Here are two very happy men, fresh out of the courtroom.
Felix is on the left with his amazing lawyer Stefan, who has worked so hard from the very beginning to achieve this result.
In a few days time it will no longer be possible for the state to appeal yesterday's verdict and it will all be over!
First Day of my Case Claiming Compensation from the Animal Rights Trial
Translated from Martin Balluch's blog: martinballuch.com/erster-tag-meines-schadensersatzprozesses-zur-tierschutzcausa
Three lawyers sit on the other side. One representing the Republic of Austria and the other two representing the bosses of the police special operations unit from the animal rights trial.

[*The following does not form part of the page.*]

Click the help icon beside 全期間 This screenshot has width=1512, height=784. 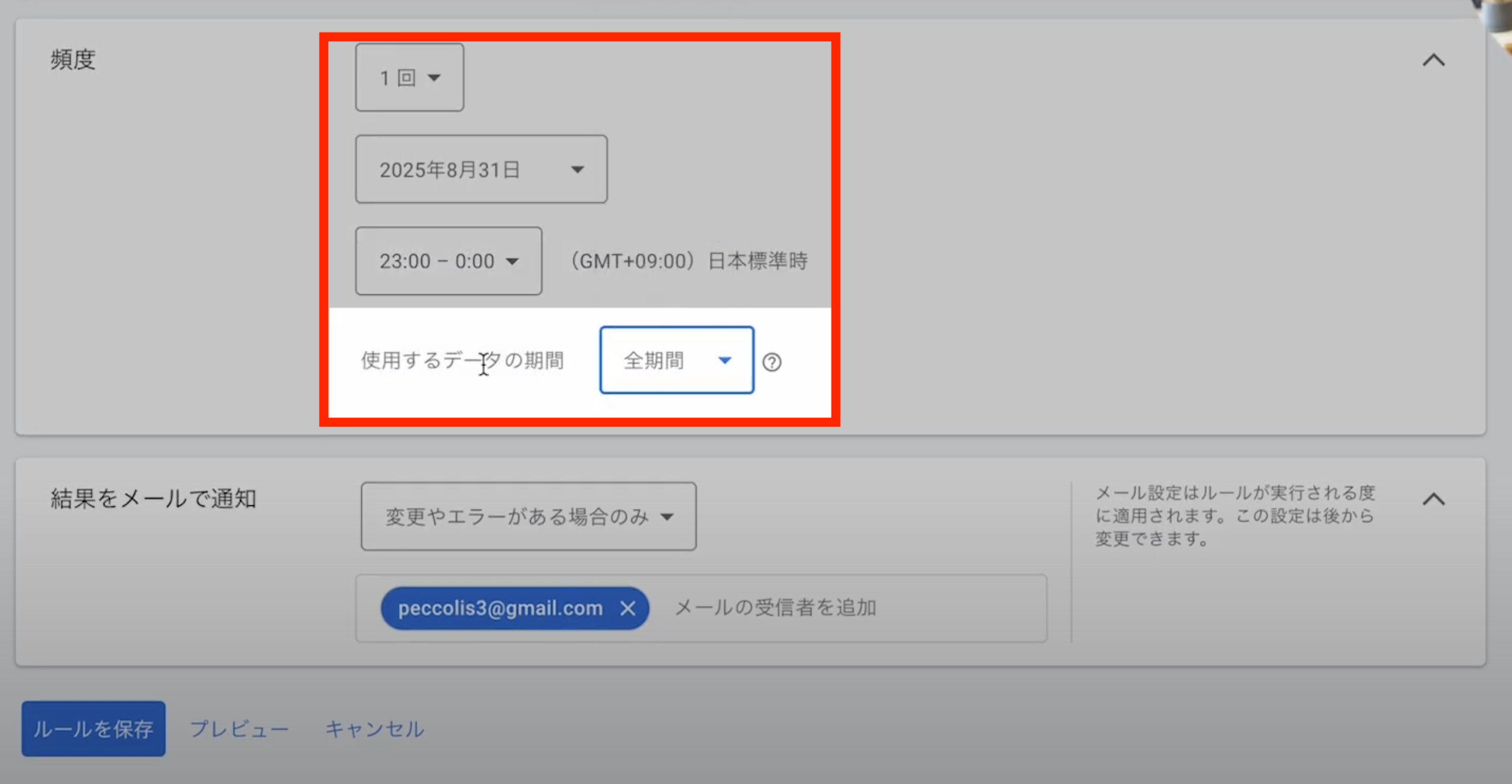click(771, 362)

The judge says that first of all it must be clarified whether the period in which it is possible to claim for compensation has expired, as argued by the Republic. This is what she intends to deal with today. Then, without further court dates, she will give a verdict, maybe in September. This verdict can be appealed up to the level of the Supreme Court. So, nothing will happen for one year (!), and that's if the case is accepted. If the case isn't accepted I will have to pay €60,000 (!) for today's court date to add to my existing debts from the animal rights trial. This sum is the costs for all the lawyers and the judge. This monstrous amount of money is on account of the high sum being claimed.
How can my claim for compensation be expired? The time limit to officially file for damages is three years. The first time we got hold of the infiltration reports was on 2nd December 2010. It was only then that we realised just how exonerating they were. On 2nd May 2011 I was acquitted. It was only at this point that damages were incurred. Without an acquittal it is not possible to make a claim for damages. My acquittal became final on 1st July 2012. I started legal proceedings at the beginning of April 2013.
The Republic says we should have had the infiltrator's reports from the police before. Of course, we had tried to get them, but we had to employ a private detective to uncover the presence of “Danielle Durand” the infiltraor. Month after month and year after year I tried again and again to get access to the case files from the police. Time and time again I was turned down and given excuses for why it wasn't possible. Three times I brought the police special unit to court over this and three times they lost. The verdict each time being that they must grant me access. And despite all this, they still didn't manage to.
Nevertheless, the Republic remains insistent that it's my own fault and now it's too late to claim for damages.
According to the Republic, I should have filed a claim for damages during the criminal trial against me. But, what would that have meant? Firstly, the damages were not a given at that time. Secondly, in a civil case I would have been obliged to answer all questions truthful, but in a criminal case I have rights which make it possible for me as a defendant to lie or avoid questioning. So it is not possible from a criminal law point of view to be party in a civil and criminal case dealing with the same issue simultaneously without losing rights as a defendant.
Thirdly, how should I have brought charges without having seen the infiltrator's reports and without being aware that the special unit would use the trick of withholding them because they were exonerating evidence?
Now we can only wait for a verdict and should the green light come, start the case. This is a saga with out end!